The Basterds are a troupe of American and European Jews who banded together under the U.S. Military to fight the Nazis. The movie starts out showing Nazi atrocities against their occupied territories in WW II. After we are sufficiently shocked and angered, we see the Basterds commit atrocities just as vile, but somehow we see them as the good guys and we root for them.

This is a story of revenge and alternate history, and with Nazis being such convenient and graphic villains, it works very well.

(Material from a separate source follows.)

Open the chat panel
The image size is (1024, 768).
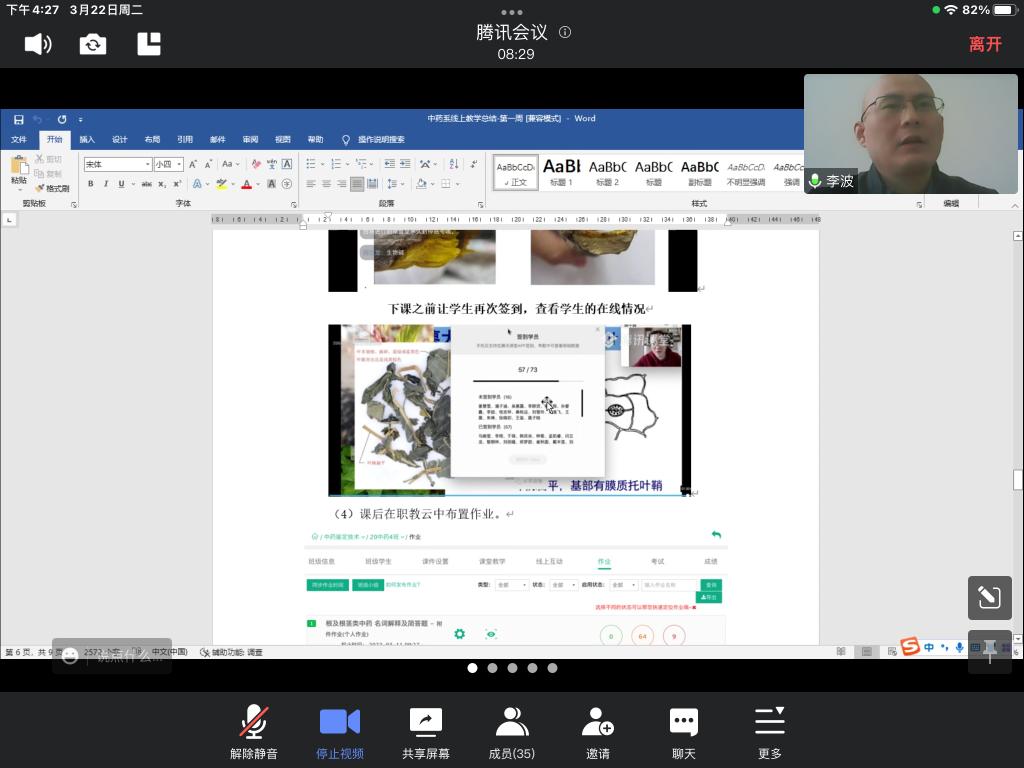click(x=683, y=732)
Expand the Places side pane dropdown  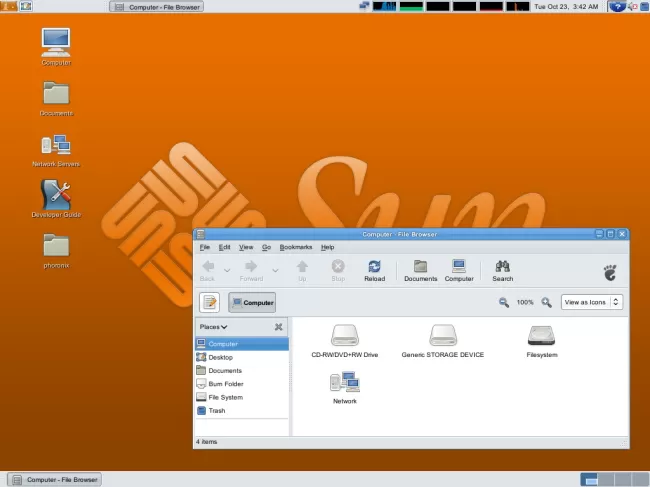213,327
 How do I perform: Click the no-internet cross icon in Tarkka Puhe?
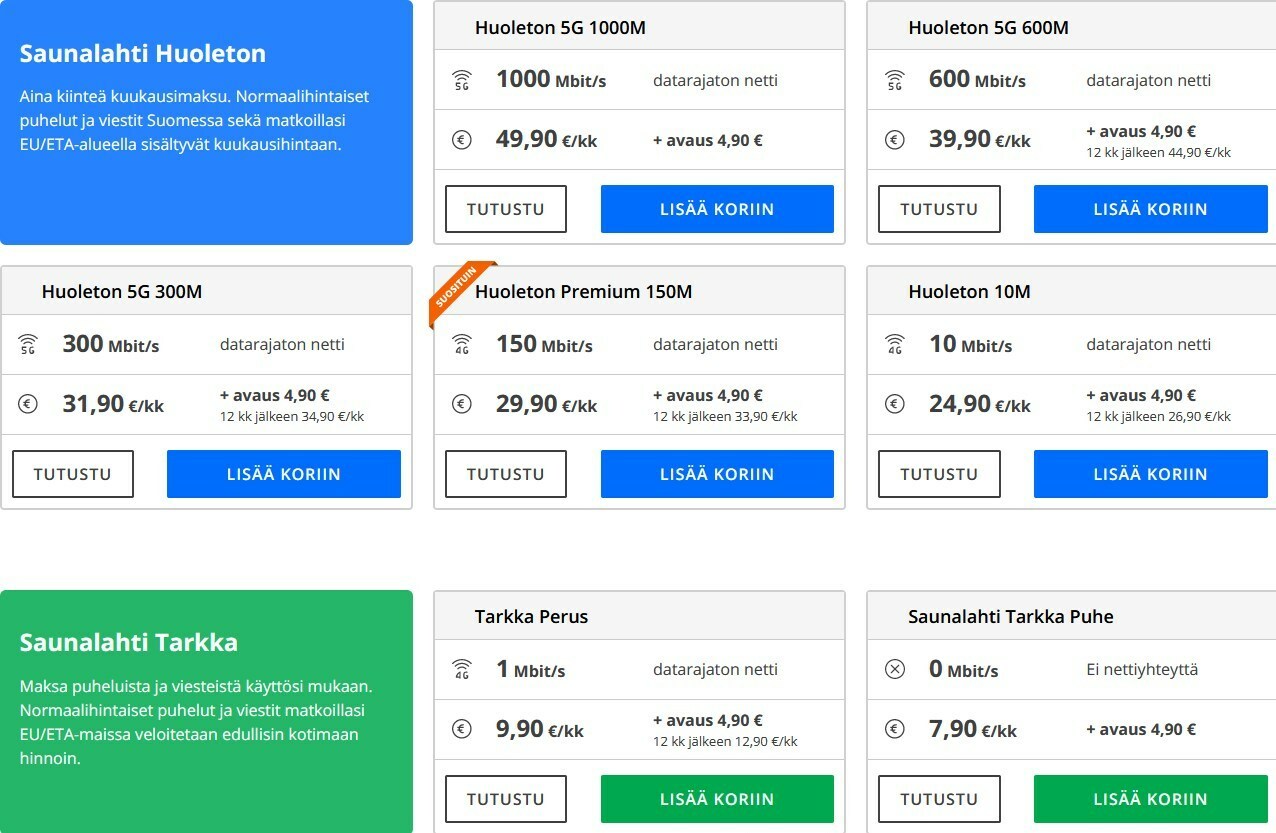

This was a complex movie to make. Tarantino tried to keep the languages intact. There was a lot of French and German dialog, convenient with subtitles, interspersed in the movie, since it played in France. Many of the players were German, of course. I usually don’t like it if foreigners start speaking American English, albeit with accents, and we’re supposed to immerse into their culture and think like they do. It does not usually work.

For this movie, it helped being trilingual. I could catch most of the French, but I would not have done it without the subtitles. There were some sections of the plot that depended on one English soldier impersonating a German officer, and how his accent was somehow wrong. They did that very well. The accent in his German could not be placed, and sure enough, it led to his demise. Accents in German are extremely colorful and the way you speak can easily place you into a 50 mile radius into a specific place in the country. Of course, if you simply speak American English, you have to just trust the subtitles and the story for that effect.

Having all the characters speak their native languages and switch to others, as they would in the real world, worked very well in this movie. The most impressive was the character Colonel Hans Landa, a Nazi jew hunter who was obviously fluent in German, French and English, played by Christoph Waltz, a native Austrian. He threw in a segment of fluent Italian when the plot required that.

Hitler was played by Martin Wuttke, a native German. Interestingly, I thought that Hitler had an odd accent, almost fake, and strange enough for me to research the actor later to figure out why that was. Wuttke is German, so I have to presume he did the Hitler speak on purpose. Maybe I need to listen to some Hitler speeches to see why they did it that way.

Of course, there was also Brat Pitt with a strong southern accent to show his home town in the mountains of Tennessee. Pitt did a wonderful job showing a southern hick with a mission, a vengeance and an edge.

The lead female role was a French Jewish girl named Shosanna Dreyfus, played by Melanie Laurent, a French native.

All in all, this film did a wonderful job working the various languages into the story, including English, German, French and Italian, always remaining authentic and real, yet never confusing the viewer.

In this movie, the bad guys are the Germans, and they are really bad. The good guys are the “Basterds” and they too, are really bad, but you root for them. It is a highly violent movie, and if you can’t stomach seeing people shot to pieces or bludgeoned, you’ll be closing your eyes here and there. There are only two outcomes as you walk out of the theater: Either you love this movie, or you hate it. Either way, you will have been thoroughly entertained.

Rating - Four Stars

One thought on “Movie Review: Inglourious Basterds

  1. countingto100

    I agree, despite the excessive violence.. this movie was really really clever and I enjoyed all the subtle humor.